CourtUtah Court of Appeals

Virginius Dabney, Salt Lake City, for petitioner.

Steven J. Aeschabacher, George S. Adondakis, Erie V. Boorman, and Robert J. Shaughnessy, Salt Lake City, for respondents.

Before BILLINGS, GARFF and GREENWOOD, JJ.

OPINION

GREENWOOD, Judge:

Petitioner Kerry L. Willardson appeals from the Industrial Commission's denial of permanent total disability benefits. The Commission denied benefits because it found no medical causation between the industrial accident and petitioner's disability. We affirm.

BACKGROUND

Based upon a claim that he injured his back in an industrial accident, petitioner sought permanent disability benefits from the Industrial Commission (the Commission). During the hearing on petitioner's application for benefits, he acknowledged a substantial medical history of pre-existing back problems. According to petitioner, he first injured his back in 1970 while working in Colorado and underwent a lumbar laminectomy in 1971. He sought further treatment for pain in his back, shoulders and left hip in 1983. His treating physician ordered x-rays and diagnosed petitioner as having severe degenerative osteoarthritis of the lumbar spine with multi-level degenerative disc disease and scoliosis.

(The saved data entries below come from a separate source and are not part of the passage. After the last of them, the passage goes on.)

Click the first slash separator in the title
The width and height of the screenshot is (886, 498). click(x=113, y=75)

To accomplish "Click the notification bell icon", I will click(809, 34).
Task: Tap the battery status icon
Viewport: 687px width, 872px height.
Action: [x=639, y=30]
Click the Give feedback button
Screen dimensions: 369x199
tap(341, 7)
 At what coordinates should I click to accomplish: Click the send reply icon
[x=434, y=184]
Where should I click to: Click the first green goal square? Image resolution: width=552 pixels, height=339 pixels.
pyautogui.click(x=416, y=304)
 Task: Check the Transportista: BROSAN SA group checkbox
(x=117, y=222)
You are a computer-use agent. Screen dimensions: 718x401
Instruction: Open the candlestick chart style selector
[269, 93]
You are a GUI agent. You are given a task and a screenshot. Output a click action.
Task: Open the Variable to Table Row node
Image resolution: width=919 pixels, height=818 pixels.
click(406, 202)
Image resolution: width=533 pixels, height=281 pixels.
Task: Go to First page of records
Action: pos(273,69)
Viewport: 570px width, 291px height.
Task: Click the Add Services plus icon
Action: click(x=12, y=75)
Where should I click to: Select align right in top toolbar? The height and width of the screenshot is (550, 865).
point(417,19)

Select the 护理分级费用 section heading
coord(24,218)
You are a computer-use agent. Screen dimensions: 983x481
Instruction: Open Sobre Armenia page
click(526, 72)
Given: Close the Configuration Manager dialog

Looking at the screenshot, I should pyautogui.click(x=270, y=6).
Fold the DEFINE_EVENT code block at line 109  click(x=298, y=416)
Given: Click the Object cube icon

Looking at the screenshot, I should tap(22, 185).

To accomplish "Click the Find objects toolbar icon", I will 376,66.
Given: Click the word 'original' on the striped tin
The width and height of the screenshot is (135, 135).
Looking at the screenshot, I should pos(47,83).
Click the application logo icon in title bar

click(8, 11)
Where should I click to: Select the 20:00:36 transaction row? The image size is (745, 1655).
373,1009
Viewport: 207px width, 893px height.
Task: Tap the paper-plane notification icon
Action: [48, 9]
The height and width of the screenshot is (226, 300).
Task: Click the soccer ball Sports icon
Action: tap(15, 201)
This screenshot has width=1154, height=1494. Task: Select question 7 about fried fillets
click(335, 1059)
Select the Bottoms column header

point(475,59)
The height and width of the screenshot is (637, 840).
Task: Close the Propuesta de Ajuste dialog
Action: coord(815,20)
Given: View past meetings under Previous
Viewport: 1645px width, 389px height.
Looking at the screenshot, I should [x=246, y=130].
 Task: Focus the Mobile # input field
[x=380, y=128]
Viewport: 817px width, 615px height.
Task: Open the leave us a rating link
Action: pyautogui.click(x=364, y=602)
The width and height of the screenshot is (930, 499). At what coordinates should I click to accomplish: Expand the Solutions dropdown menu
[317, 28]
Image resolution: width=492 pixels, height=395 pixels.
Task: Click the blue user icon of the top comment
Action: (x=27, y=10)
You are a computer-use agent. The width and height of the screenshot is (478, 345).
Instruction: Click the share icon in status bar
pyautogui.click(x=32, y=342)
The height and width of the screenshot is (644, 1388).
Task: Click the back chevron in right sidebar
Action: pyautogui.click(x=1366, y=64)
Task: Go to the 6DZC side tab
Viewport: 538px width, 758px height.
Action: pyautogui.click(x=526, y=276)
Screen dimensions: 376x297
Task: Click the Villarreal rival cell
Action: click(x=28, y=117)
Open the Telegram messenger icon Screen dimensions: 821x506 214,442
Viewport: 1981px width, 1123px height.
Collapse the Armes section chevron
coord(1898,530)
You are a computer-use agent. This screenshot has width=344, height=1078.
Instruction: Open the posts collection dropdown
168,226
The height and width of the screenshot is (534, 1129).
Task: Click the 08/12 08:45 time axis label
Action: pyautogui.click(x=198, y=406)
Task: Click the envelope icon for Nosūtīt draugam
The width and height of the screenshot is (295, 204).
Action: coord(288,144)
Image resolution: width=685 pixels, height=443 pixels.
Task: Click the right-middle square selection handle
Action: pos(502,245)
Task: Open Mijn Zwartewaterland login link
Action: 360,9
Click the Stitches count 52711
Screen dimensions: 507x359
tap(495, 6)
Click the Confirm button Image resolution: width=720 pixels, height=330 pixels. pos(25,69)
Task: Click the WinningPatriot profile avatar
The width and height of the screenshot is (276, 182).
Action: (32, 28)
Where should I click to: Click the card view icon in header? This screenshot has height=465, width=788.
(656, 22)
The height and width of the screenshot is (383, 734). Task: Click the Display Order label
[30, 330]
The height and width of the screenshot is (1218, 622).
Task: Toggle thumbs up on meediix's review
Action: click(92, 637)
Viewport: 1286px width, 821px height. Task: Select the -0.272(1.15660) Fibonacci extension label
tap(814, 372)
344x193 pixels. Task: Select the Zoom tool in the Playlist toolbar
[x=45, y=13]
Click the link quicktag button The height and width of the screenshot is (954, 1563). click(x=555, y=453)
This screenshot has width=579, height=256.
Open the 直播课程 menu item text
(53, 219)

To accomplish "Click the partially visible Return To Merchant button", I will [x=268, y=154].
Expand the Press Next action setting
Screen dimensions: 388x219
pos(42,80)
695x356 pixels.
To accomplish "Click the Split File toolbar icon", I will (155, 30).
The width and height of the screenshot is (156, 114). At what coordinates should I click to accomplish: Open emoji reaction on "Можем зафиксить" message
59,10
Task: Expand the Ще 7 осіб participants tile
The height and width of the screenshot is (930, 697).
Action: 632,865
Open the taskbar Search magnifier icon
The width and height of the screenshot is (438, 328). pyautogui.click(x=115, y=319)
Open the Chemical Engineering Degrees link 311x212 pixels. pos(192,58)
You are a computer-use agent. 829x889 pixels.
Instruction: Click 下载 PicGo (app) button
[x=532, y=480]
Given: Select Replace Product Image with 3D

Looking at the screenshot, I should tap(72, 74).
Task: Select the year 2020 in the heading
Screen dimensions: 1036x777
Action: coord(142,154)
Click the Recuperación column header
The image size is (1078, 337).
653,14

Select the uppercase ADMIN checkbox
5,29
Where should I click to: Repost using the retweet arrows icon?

In January of 1988 he was injured during a fall at home. This accident caused a thoracic-cervical strain/sprain, intervertebral disc syndrome, and brachial extension neuralgia of the right shoulder and arm, for which petitioner received medical treatment nineteen times during the next three months.

On the date of the alleged industrial injury, April 15, 1988, petitioner, who was fifty-seven years old, had worked for Beaver Creek Coal Company (respondent) for about three years as a conveyer belt supervisor. Petitioner testified that he was replacing heavy wire mesh guards on a conveyer belt so that no rock would fall off the belt. While trying to jerk one of the guards free from its stack, petitioner stated that he felt a sharp pain in his lower back at about belt level. Because of the pain, he left work.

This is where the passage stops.